A couple of weeks back on the island of Oahu a 71-year-old homeless man was rushed to hospital after being savagely beaten in Ala Moana Beach Park, just a few hundred metres from the Waikiki glitter strip.
Nothing particularly unusual about that. These days Ala Mo is a known hangout for people sleeping rough and they are a target for lowlifes who roll them for sport. But this attack was unusual for its severity. The man was unconscious when discovered and lapsed into a coma in the ambulance. He remained on life support until surgeons operated to ease pressure on his brain. He was extremely lucky to survive.
News of the attack came as a shock for me and for many surfers around the world who knew Reno Abellira but did not know how bad his situation had become. Reno, one of the finest surfer-shapers of his generation, has been my close friend for almost 50 years. In fact a signed photo – one of many of himself he’s given me over the years – sits by my desk as I write. It shows the young Reno and Brewer team-mate Gerry Lopez in a yoga meditation with their shaping mentor Dick Brewer in Hawaii in the early ‘70s. Reno’s inscription reads: “To me ol’ china Phil”, which was always his little joke about Aussie slang.
I first met him in Sydney in 1974 when he flew out for the first Coca Cola Surfabout and the small, superbly fit and yoga-flexible Hawaiian impressed me with his quiet intensity and his powerful, crouching turns off the bottom of any wave with power. Later that year he won the Smirnoff Pro at Waimea Bay in the biggest surf ever contested (30-feet plus) to that point.
The following year I chose to focus on Reno as he travelled around the three Australian pro events on offer that season, and got to know him and then-wife Joanne very well as I put together a long profile. Over the next few Hawaiian seasons our friendship grew and in 1979 I wrote a long article for America’s Surfer Magazine called Still Reno After All These Years:
“You hear Reno described as arrogant, aloof and intense. He’s all of that, but he’s also a warm and genuine human being with a positively wicked sense of humour. He is sometimes misunderstood. There are surfers who have associated with him for years but confess they don’t really know or understand him. By his own admission he is ‘a complex person’. He wondered whether this interviewer knew enough about him to present the big picture. The answer is yes and no. Reno revels in his own complexity, and this much is for sure: any interview that laid him bare, that left no questions unanswered, he would regard as a misrepresentation.”
There was a lot I didn’t know, like that his father, a middleweight boxer, was gunned down while working a security shift at a dodgy club in Honolulu’s Chinatown just as Reno was getting his start in surfing. As a young teenager he began winning Hawaiian junior events and flew to San Diego in 1966, hoping to pick up a reserve spot on the Hawaiian team for the world titles. He didn’t, but got his chance in Puerto Rico in 1968 where he finished sixth and turned heads with his unique, low-centre-of-gravity style.

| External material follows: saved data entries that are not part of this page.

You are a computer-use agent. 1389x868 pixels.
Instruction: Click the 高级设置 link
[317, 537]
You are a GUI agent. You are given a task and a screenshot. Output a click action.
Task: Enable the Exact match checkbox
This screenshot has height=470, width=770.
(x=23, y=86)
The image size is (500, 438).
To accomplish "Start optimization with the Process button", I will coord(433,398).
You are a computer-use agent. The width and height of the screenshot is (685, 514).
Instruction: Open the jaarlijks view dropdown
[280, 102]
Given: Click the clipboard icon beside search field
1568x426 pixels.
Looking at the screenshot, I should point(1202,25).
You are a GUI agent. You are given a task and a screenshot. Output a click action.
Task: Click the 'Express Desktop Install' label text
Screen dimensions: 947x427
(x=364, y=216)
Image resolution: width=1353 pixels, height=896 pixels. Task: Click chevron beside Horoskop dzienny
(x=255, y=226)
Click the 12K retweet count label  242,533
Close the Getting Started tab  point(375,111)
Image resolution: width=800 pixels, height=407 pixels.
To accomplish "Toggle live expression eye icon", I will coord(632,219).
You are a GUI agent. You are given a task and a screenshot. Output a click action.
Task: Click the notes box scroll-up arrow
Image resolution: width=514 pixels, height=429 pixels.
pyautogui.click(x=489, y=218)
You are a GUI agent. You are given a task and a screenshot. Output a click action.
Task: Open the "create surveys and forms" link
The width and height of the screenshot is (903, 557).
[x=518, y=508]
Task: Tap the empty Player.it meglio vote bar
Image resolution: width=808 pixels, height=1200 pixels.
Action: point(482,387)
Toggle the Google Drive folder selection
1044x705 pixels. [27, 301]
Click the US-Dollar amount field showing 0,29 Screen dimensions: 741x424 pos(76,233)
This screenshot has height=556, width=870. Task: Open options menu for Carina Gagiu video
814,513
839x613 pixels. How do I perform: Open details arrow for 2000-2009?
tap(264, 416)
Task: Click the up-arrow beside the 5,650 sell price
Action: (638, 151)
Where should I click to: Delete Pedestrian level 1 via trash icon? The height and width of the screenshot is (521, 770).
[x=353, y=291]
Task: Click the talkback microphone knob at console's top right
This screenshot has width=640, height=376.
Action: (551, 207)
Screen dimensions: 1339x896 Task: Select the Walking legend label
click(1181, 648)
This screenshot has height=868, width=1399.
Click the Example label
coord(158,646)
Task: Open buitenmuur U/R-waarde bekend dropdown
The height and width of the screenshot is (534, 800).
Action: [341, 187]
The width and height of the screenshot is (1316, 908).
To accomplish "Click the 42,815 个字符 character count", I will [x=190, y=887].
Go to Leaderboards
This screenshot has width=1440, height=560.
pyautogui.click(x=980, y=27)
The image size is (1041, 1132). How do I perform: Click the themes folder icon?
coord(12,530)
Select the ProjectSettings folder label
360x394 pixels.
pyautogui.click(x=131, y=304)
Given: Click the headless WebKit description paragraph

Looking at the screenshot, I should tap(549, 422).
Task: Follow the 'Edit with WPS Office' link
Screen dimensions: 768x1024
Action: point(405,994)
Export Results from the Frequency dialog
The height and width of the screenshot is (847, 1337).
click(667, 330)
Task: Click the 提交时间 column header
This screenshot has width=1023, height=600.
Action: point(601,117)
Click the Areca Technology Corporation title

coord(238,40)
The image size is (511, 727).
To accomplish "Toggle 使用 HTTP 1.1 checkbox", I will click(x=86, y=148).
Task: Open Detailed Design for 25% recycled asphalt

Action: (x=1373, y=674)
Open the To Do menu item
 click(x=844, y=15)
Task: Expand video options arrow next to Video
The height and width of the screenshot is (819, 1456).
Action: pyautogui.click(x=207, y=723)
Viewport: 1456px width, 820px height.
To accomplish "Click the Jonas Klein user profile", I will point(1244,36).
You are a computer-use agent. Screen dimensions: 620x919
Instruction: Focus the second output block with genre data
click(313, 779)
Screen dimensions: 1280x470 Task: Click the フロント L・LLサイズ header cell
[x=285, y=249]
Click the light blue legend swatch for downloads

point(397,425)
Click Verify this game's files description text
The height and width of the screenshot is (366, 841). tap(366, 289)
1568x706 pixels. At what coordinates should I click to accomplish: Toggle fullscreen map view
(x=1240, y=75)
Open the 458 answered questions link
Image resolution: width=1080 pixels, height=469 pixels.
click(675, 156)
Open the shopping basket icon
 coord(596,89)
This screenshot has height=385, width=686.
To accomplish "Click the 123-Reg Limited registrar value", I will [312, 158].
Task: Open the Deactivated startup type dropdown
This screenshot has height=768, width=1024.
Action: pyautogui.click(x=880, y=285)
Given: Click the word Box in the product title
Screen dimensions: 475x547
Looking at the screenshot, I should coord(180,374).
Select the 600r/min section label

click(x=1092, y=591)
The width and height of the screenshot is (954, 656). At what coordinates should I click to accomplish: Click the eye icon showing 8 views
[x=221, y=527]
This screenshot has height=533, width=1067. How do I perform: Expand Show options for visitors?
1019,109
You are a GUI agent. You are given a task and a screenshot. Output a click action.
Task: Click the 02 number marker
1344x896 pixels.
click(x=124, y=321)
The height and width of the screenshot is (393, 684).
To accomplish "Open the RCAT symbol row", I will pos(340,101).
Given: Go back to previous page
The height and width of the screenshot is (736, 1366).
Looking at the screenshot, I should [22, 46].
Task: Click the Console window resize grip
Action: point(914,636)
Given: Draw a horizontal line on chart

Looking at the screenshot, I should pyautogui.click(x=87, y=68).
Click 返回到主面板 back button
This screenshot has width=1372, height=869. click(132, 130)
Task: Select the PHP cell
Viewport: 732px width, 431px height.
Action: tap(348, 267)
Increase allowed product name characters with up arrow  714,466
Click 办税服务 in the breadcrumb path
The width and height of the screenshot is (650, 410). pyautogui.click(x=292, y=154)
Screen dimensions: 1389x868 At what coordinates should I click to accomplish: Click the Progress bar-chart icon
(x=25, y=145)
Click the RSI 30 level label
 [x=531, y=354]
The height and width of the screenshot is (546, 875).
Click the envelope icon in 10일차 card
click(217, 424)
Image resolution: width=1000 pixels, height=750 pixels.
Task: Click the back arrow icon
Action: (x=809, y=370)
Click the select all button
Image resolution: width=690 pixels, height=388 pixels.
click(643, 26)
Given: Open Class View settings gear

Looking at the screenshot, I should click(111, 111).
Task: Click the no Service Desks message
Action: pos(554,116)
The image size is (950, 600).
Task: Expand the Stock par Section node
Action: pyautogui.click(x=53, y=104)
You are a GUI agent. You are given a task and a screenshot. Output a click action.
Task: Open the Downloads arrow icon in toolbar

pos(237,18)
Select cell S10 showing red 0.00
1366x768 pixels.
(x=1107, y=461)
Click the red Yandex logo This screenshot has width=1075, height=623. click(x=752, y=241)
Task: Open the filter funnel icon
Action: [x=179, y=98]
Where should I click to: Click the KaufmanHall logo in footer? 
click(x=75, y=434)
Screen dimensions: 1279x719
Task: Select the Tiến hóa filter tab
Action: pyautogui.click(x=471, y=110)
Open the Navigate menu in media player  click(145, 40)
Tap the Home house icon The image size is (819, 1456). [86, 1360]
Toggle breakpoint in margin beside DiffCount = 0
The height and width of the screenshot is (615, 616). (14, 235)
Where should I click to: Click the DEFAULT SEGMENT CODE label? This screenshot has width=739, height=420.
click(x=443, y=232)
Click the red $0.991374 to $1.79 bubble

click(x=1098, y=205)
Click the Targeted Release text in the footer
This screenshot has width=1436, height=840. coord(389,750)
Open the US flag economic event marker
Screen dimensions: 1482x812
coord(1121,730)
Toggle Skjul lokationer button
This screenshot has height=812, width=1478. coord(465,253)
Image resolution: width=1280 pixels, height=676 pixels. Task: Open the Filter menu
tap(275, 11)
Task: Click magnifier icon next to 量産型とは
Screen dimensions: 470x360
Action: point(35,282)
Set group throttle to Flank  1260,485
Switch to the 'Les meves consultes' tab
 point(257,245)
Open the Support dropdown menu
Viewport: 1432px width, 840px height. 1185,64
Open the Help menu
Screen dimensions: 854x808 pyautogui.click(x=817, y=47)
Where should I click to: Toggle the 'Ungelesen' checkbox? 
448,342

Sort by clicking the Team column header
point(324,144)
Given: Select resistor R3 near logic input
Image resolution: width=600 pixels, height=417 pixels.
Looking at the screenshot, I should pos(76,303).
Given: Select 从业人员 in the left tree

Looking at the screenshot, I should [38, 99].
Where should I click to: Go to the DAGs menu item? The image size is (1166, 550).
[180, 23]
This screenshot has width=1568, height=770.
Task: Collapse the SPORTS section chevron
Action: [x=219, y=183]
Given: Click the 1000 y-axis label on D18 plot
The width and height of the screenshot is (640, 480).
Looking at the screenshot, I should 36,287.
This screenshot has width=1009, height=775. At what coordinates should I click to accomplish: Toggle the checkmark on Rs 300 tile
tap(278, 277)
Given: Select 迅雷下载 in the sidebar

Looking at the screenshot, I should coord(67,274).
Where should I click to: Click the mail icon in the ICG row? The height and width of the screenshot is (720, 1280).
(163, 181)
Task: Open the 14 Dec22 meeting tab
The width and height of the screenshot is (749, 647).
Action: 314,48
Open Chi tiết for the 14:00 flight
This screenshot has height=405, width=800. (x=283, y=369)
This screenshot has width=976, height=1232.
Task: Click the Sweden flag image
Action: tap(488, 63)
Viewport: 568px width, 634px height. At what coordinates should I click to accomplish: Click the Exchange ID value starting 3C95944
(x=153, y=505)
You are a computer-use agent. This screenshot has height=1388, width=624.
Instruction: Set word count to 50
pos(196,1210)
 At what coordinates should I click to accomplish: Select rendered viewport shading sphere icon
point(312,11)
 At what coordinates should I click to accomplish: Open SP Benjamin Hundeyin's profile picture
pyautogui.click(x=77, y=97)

A decade later he was ranked number four in the world and made up one-half of the O’Neill Wetsuits A-team, alongside South Africa’s Shaun Tomson. He was still a force well into the ‘80s, but somewhere along the way the wheels began to fall off. His marriage broke down and he did some jail time over a cocaine importation charge, although he was later exonerated. His beautiful surfboard designs were much in demand, but Reno would disappear from the shaping bay for months at a time, showing up at some unlikely and exotic location.
I possibly didn’t see Reno for a decade, although we occasionally communicated by snail mail, but he came back into my life when I ran the Quiksilver Masters from 1999 to 2003. Once a dapper dresser, Reno in his 50s favoured Waikiki gigolo chic. At the Makaha Masters in 2003 he won heats in monster surf by day and crooned at our hotel’s open mic by night.
Around that time we flew him to Noosa for the surf festival where he blew minds with his longboard style and agreed to shave his long black locks for charity. In 2010, Reno claimed honorary Noosan status to join our Noosa Malibu Club team at the Malibu Surfing Association Teams Classic in California. The surf was small and some of the competitors resorted to questionable tactics, but Reno got us back in the game with the best “snake” I’ve ever seen, paddling around three hustling opponents to claim right of way.
I last saw my old friend nearly four years ago, when he drove up from San Clemente to Santa Barbara, his two chihuahuas on his lap, for the American premiere of our film, Men Of Wood and Foam, at the Santa Barbara Film Festival. Reno was in fine form that night, trading quips with Shaun Tomson and shaping legends Rennie Yater and Steve Walden.
I’ll keep that memory alive, rather than the haunted images of him at Ala Mo, and hope that this great surfer can rebuild his life.